The problem — For the entries below, state how many lines include the string "agent", and write nothing besides that number.

+++

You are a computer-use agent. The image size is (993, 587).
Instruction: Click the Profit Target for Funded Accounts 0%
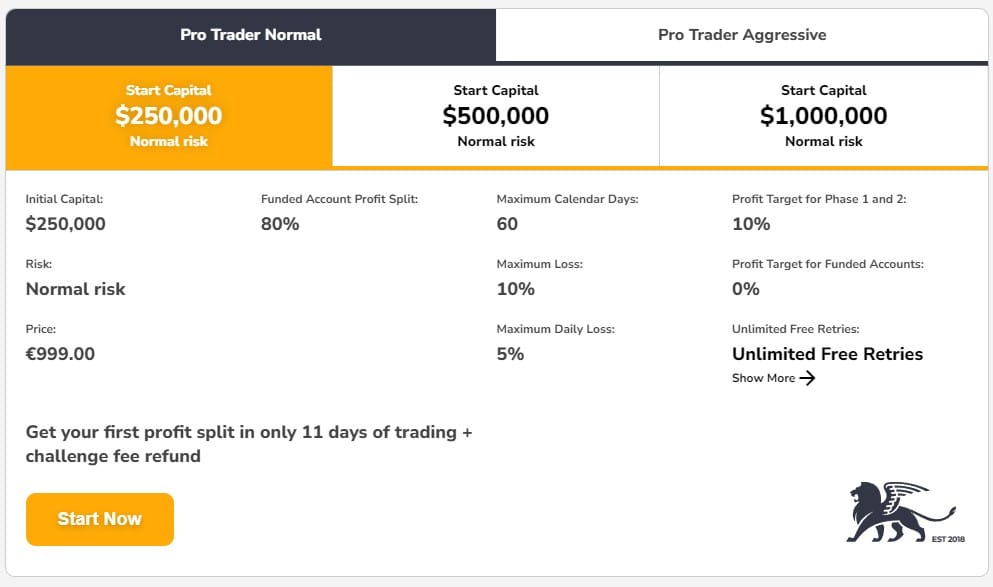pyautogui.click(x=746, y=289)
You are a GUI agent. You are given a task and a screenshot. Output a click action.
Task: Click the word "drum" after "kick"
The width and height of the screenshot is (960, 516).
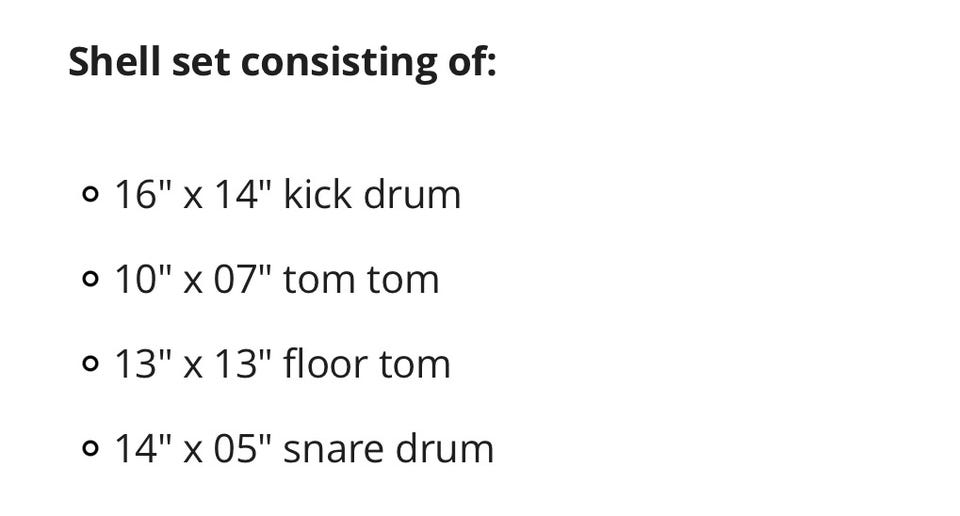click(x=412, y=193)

+++

Written response — 2